From Publishers Weekly

In his fifth U.S. appearance in this taut, intricately plotted series (The Fifth Woman, etc.), Swedish detective Kurt Wallander pursues a long, complex case sure to please those who like weighty police procedurals. Six weeks after three college students are murdered during a Midsummer's Eve party, their bodies hidden to prevent discovery, Wallander's secretive colleague Svedberg is found at home with half his head blown off. Wallander's persistent, occasionally brilliant, investigation points to a connection between Svedberg and the disappearance of the three young people. Soon after their bodies surface, a fourth friend, who was too sick to attend the party, is killed. More murders follow, with the exhausted, understaffed detectives just too late each time to prevent the next crime. Eventually the reader meets the killer, whose bizarre motive and methods the author gradually reveals. The dyspeptic Wallander, whose frazzled personal life is further impaired by the diabetes he ignores, works himself to exhaustion, sidestepping official procedure and making intuitive leaps to find the cold-blooded killer. The glum tone of the book, despite the setting during a warm and luxuriant late summer, reflects a crumbling Swedish society: government corruption is widespread; honest cops are disillusioned by abuses in high officialdom; rifts among social classes and between Swedes and recent immigrants abound. Mankell's writing is deadpan and stark, the plotting meticulous and exacting. (Feb. 28)Forecast: Though a bestseller in Europe with both film and TV adaptations to his credit, Mankell has so far failed to take off here. Alas, Scandinavian dreariness just doesn't seem to have broad appeal to American readers.

Copyright 2002 Cahners Business Information, Inc.
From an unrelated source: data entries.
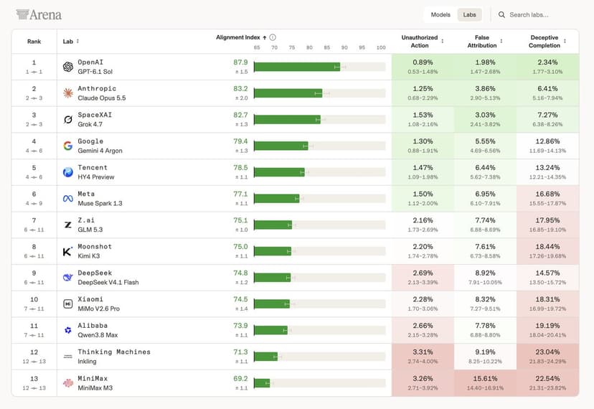Toggle Alignment Index sort arrow
Viewport: 594px width, 409px height.
tap(265, 37)
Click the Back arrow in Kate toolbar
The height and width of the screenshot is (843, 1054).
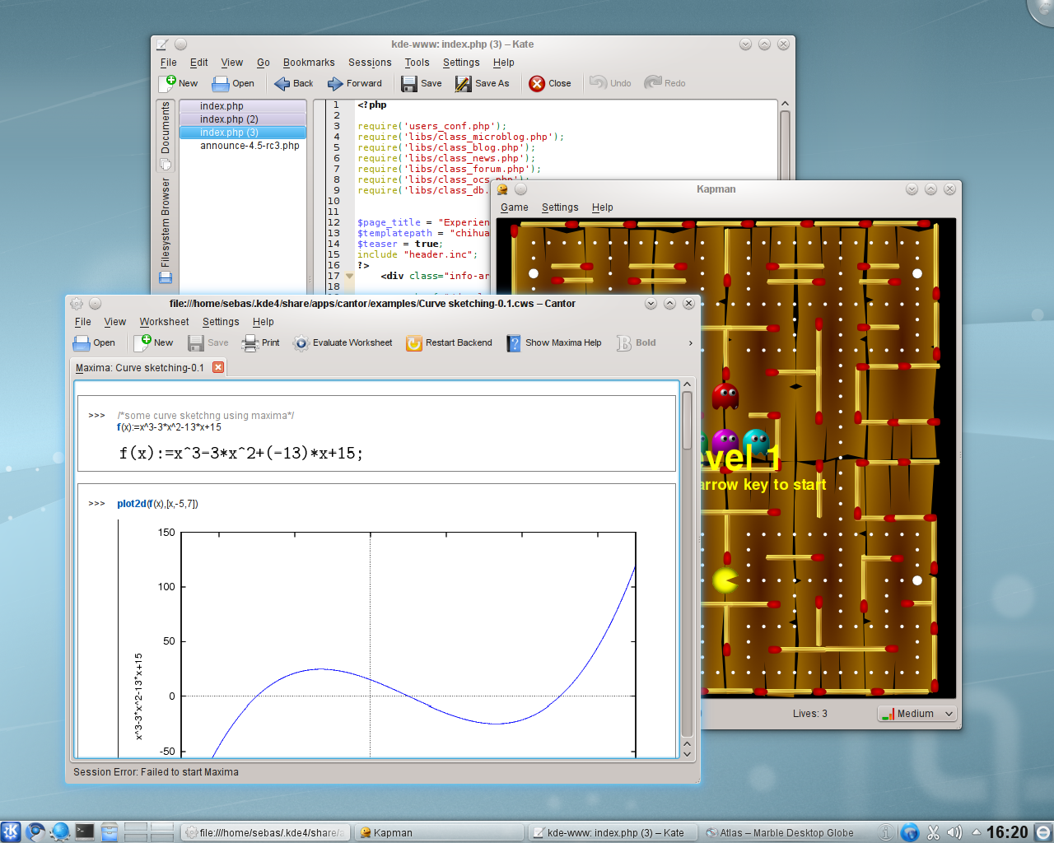pyautogui.click(x=282, y=83)
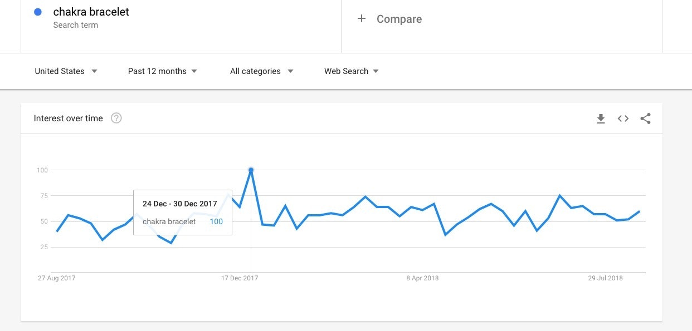This screenshot has height=331, width=692.
Task: Click the 8 Apr 2018 axis label
Action: click(x=422, y=278)
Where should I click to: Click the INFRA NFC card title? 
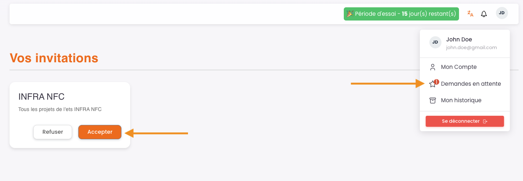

--This text refers to the Hardcover edition.

From Library Journal

Devotees of Inspector Kurt Wallander can only bemoan the fact that this is just the fifth (out of nine books) in this Swedish mystery series to be published in the United States. Here, Wallander confronts perhaps his most horrific case, when the murder of a trusted colleague, Svedberg, and the disappearance of three young people begin to merge. Battling his own fatigue and illness, Wallander assiduously strips away layer after layer, dredging up fragments of conversations and crime-scene clues that lead him closer and closer to the killer, who plays him cleverly and remains one step ahead until the brutal end. Mankell focuses less on Wallander's personal relationships and on what he sees as the deterioration of Swedish quality of life than in the previous books, but nevertheless the subtext is there. Essential for public libraries, though newcomers may want to start earlier in the series (with The White Lioness or Sidetracked). Francine Fialkoff, "Library Journal"
Copyright 2002 Cahners Business Information, Inc. --This text refers to the Hardcover edition.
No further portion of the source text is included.